You are viewing a plain text version of this content. The canonical link for it is here.
Posted to users@spamassassin.apache.org by Eugene Morozov <sa...@eltex.net> on 2004/09/01 14:02:20 UTC
Please help me understand this snippet of SA code
Hello!
What does this code from HTML.pm module:
if ($self->{last_text}) {
# ideas discarded since they would be easy to evade:
# 1. using \w or [A-Za-z] instead of \S or non-punctuation
# 2. exempting certain tags
if ($text =~ /^[^\s\x21-\x2f\x3a-\x40\x5b-\x60\x7b-\x7e]/s &&
$self->{last_text} =~ /[^\s\x21-\x2f\x3a-\x40\x5b-\x60\x7b-\x7e]\z/s)
{
$self->{html}{obfuscation}++;
}
if ($self->{last_text} =~
/\b([^\s\x21-\x2f\x3a-\x40\x5b-\x60\x7b-\x7e]{1,7})\z/s)
{
my $start = length($1);
if ($text =~ /^([^\s\x21-\x2f\x3a-\x40\x5b-\x60\x7b-\x7e]{1,7})\b/s) {
my $backhair = $start . "_" . length($1);
$self->{html}{backhair}->{$backhair}++;
$self->{html}{backhair_count} = keys %{ $self->{html}{backhair} };
}
}
}
I'm debugging my unicode patch for SpamAssassin and this one of the
places which I think may need rewriting because it probably doesn't
support unicode input.
--
Email: eugene @ renice.org
Re: Please help me understand this snippet of SA code
Posted by Loren Wilton <lw...@earthlink.net>.
I'm guessing,but it appears to be scanning for oddball graphics characters
in probably unlikely combinations.
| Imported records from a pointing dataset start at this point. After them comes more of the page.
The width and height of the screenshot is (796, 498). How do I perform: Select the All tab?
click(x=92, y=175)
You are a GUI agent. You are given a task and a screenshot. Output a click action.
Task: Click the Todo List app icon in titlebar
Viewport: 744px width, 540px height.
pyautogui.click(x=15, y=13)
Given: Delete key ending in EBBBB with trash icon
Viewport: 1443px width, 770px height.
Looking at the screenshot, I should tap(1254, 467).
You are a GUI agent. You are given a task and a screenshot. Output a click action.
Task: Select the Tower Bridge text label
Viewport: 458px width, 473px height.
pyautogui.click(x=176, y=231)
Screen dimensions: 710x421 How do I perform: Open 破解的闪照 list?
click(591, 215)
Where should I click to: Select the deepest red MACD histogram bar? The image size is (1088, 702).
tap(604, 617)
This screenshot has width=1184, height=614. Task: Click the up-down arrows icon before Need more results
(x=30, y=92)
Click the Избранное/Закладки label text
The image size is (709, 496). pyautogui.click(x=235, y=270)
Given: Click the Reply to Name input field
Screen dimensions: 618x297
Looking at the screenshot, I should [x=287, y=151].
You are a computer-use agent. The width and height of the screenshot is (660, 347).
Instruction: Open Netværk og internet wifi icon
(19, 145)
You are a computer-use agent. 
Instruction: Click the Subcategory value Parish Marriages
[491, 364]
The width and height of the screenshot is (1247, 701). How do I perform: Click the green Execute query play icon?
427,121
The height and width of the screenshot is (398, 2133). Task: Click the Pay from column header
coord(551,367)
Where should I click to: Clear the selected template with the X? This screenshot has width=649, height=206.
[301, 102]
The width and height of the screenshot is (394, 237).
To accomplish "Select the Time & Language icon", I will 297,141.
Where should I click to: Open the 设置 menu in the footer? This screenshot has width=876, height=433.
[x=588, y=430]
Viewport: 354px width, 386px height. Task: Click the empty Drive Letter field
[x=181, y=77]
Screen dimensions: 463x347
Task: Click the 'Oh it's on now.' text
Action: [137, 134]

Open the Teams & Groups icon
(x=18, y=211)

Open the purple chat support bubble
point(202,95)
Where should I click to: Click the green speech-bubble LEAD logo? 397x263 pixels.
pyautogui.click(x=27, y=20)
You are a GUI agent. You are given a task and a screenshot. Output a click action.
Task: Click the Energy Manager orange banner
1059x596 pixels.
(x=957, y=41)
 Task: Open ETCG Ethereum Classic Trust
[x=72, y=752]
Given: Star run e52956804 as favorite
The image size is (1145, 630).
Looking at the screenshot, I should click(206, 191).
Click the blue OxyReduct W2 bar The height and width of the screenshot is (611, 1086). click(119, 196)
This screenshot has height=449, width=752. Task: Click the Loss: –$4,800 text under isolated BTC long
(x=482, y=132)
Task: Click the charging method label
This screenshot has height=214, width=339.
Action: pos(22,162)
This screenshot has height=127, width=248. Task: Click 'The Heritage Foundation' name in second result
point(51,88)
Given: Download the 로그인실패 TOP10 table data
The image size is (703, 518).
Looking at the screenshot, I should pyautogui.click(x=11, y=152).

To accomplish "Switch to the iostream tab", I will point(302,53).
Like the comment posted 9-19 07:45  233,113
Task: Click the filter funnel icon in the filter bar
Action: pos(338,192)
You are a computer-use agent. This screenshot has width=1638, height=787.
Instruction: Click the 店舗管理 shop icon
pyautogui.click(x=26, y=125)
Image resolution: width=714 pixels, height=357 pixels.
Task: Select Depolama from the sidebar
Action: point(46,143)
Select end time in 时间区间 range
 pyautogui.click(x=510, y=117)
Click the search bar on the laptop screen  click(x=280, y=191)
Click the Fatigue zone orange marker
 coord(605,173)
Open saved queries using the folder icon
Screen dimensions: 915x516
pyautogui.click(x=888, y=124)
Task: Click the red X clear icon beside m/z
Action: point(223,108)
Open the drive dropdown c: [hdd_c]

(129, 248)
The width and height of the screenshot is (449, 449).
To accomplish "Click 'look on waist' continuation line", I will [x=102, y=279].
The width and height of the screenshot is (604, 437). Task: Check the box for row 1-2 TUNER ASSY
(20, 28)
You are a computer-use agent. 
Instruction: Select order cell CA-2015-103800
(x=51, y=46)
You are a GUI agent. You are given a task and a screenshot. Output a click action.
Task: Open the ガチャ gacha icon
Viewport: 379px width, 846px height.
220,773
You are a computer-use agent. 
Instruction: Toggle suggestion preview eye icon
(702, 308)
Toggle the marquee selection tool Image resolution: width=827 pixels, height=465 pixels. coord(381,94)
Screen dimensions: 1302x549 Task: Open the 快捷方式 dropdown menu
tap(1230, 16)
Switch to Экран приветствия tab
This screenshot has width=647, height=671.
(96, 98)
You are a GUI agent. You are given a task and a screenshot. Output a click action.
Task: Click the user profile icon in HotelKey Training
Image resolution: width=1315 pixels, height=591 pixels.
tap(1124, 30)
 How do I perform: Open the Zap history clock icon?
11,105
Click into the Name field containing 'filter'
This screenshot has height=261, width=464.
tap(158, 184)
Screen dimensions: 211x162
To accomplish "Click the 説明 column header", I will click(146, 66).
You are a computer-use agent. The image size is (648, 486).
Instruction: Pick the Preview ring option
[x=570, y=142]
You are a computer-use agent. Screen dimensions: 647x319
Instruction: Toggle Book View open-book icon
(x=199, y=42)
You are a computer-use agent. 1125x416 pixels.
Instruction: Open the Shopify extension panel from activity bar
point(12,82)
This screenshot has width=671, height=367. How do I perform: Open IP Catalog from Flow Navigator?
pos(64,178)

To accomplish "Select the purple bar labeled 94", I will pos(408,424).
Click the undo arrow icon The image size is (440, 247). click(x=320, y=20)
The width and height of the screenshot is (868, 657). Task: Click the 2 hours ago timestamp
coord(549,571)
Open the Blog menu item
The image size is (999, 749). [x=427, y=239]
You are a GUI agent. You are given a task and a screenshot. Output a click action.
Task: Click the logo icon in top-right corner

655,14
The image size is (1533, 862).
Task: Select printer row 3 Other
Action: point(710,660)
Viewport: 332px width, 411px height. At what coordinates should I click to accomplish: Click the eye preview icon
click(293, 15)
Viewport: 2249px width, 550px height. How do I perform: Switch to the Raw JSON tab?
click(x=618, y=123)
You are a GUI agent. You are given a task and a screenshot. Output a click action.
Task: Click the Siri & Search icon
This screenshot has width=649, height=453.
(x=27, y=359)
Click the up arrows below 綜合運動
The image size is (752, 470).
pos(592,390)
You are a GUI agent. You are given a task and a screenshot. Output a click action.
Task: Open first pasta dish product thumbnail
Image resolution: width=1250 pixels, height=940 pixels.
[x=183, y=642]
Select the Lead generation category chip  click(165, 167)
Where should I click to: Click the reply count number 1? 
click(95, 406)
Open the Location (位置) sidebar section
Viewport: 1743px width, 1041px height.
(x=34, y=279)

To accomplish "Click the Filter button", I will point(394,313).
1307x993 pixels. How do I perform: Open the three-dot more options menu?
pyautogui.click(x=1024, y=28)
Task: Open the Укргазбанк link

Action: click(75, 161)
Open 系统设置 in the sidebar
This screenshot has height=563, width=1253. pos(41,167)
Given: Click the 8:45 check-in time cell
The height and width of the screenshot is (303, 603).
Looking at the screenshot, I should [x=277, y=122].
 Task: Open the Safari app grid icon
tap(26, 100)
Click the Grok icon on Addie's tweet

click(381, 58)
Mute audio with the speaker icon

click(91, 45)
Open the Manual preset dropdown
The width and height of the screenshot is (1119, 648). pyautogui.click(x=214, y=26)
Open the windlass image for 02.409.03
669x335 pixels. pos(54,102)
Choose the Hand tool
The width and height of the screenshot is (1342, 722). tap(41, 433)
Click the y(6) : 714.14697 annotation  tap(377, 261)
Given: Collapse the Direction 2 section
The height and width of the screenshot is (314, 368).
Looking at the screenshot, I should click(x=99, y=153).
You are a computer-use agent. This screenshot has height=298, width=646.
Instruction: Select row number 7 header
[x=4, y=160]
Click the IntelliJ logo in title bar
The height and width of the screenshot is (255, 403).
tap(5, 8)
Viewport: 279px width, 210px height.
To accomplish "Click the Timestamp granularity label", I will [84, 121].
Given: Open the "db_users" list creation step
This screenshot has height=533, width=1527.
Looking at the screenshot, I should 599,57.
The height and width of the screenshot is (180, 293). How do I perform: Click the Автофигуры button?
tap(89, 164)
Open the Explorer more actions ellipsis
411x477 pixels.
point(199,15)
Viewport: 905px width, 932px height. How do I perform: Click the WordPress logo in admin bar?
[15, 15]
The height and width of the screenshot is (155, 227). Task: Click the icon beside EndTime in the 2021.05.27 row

From the names used, I'm assuming this
is an inlined form of Jen's backhair rules.
Loren
----- Original Message -----
From: "Eugene Morozov" <sa...@eltex.net>
To: <us...@spamassassin.apache.org>
Sent: Wednesday, September 01, 2004 5:02 AM
Subject: Please help me understand this snippet of SA code
> Hello!
> What does this code from HTML.pm module:
> if ($self->{last_text}) {
> # ideas discarded since they would be easy to evade:
> # 1. using \w or [A-Za-z] instead of \S or non-punctuation
> # 2. exempting certain tags
> if ($text =~ /^[^\s\x21-\x2f\x3a-\x40\x5b-\x60\x7b-\x7e]/s &&
> $self->{last_text} =~ /[^\s\x21-\x2f\x3a-\x40\x5b-\x60\x7b-\x7e]\z/s)
> {
> $self->{html}{obfuscation}++;
> }
> if ($self->{last_text} =~
> /\b([^\s\x21-\x2f\x3a-\x40\x5b-\x60\x7b-\x7e]{1,7})\z/s)
> {
> my $start = length($1);
> if ($text =~ /^([^\s\x21-\x2f\x3a-\x40\x5b-\x60\x7b-\x7e]{1,7})\b/s)
{
> my $backhair = $start . "_" . length($1);
> $self->{html}{backhair}->{$backhair}++;
> $self->{html}{backhair_count} = keys %{ $self->{html}{backhair} };
> }
> }
> }
>
> I'm debugging my unicode patch for SpamAssassin and this one of the
> places which I think may need rewriting because it probably doesn't
> support unicode input.
>
> --
> Email: eugene @ renice.org
>